----- Input records

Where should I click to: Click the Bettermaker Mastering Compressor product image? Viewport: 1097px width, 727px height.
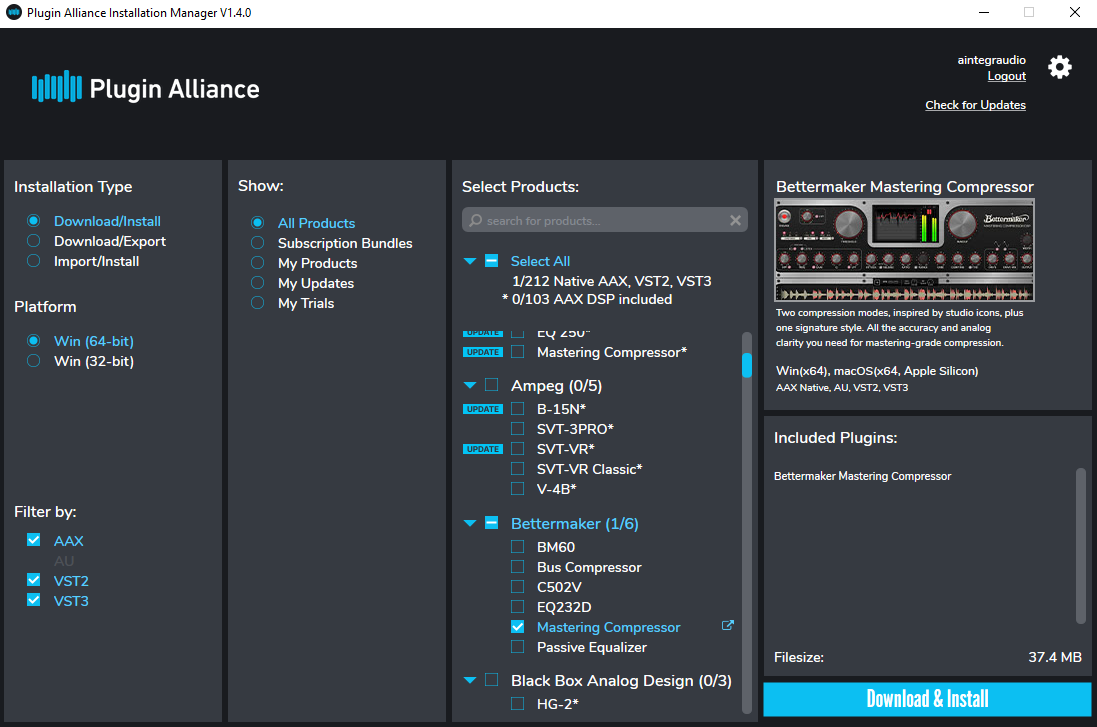(903, 249)
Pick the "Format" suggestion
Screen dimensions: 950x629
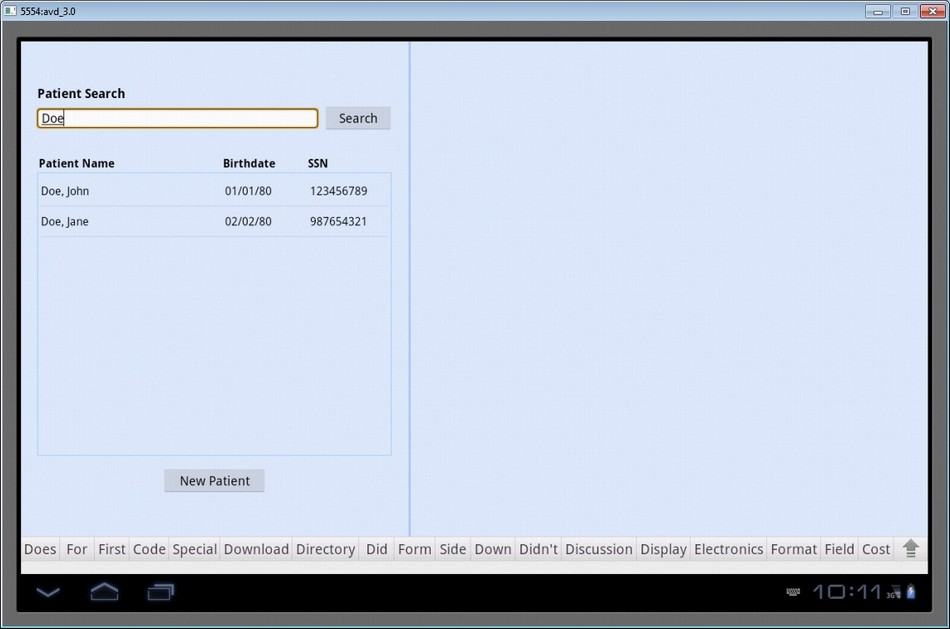(x=794, y=549)
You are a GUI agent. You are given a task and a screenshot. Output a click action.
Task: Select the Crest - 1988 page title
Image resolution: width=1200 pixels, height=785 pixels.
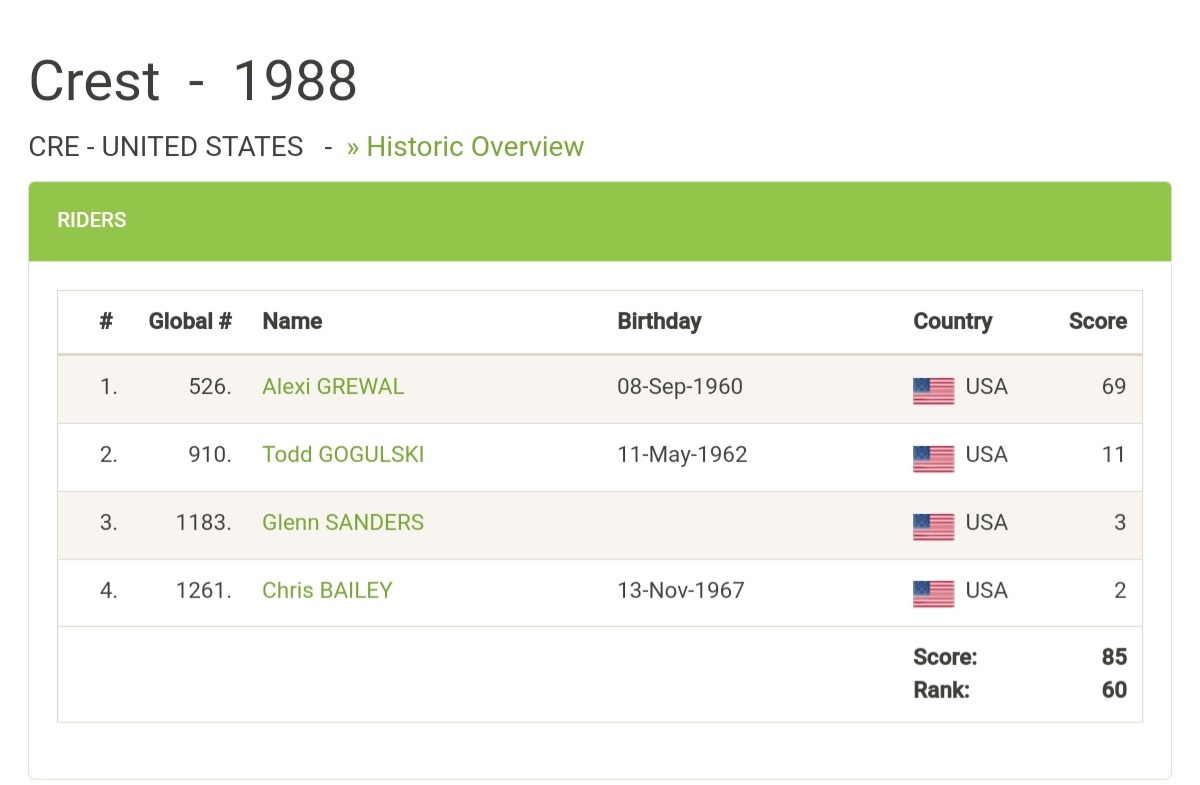click(x=193, y=81)
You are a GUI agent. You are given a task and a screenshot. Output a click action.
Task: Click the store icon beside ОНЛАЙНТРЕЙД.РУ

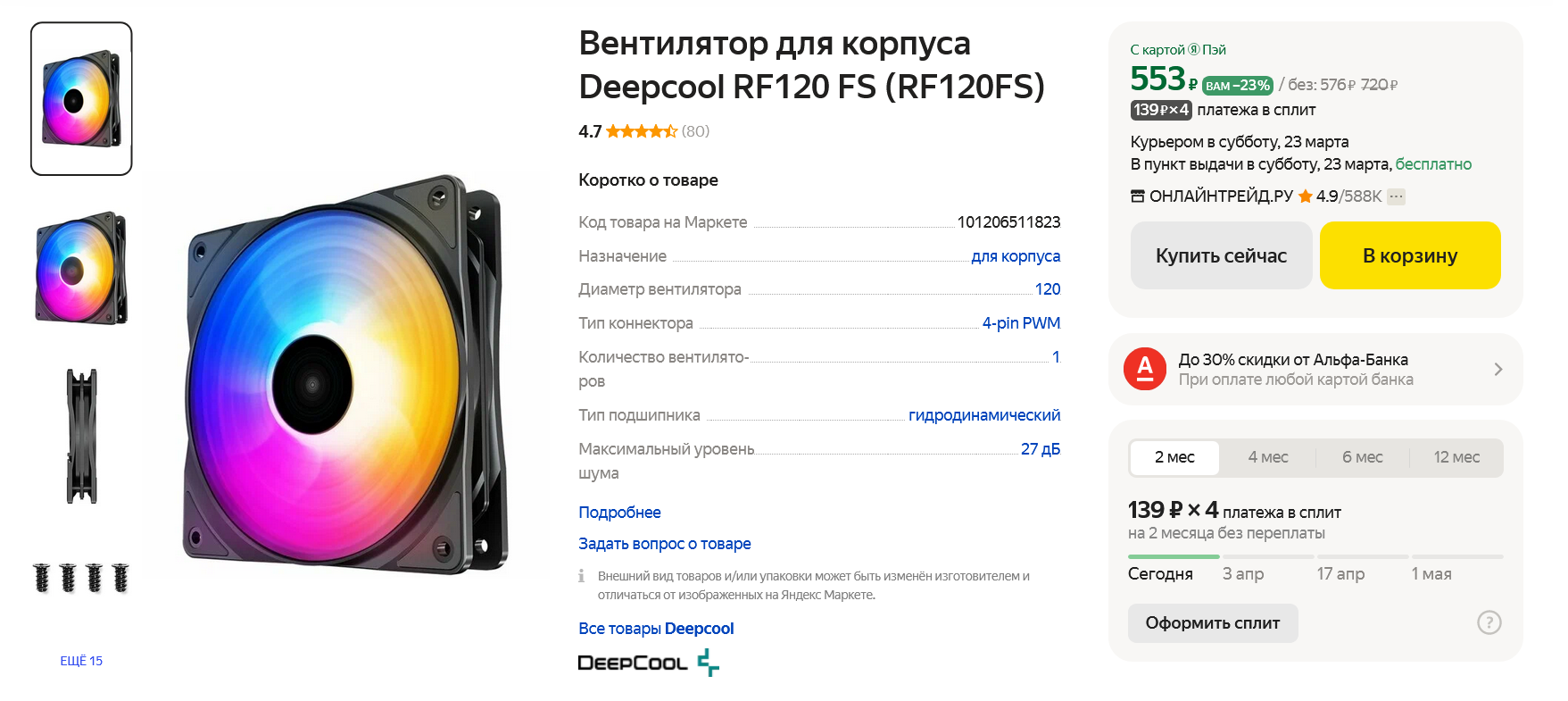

----------

§ **Required action**
Would you please print only the lines running from the one with "Task: Select the Crest - 1988 page title" to the final line of the entries above, exactly as written and without pictures?

§ **Answer box**
Task: Select the Crest - 1988 page title
Image resolution: width=1200 pixels, height=785 pixels.
click(x=193, y=81)
You are a GUI agent. You are given a task and a screenshot. Output a click action.
Task: Click the store icon beside ОНЛАЙНТРЕЙД.РУ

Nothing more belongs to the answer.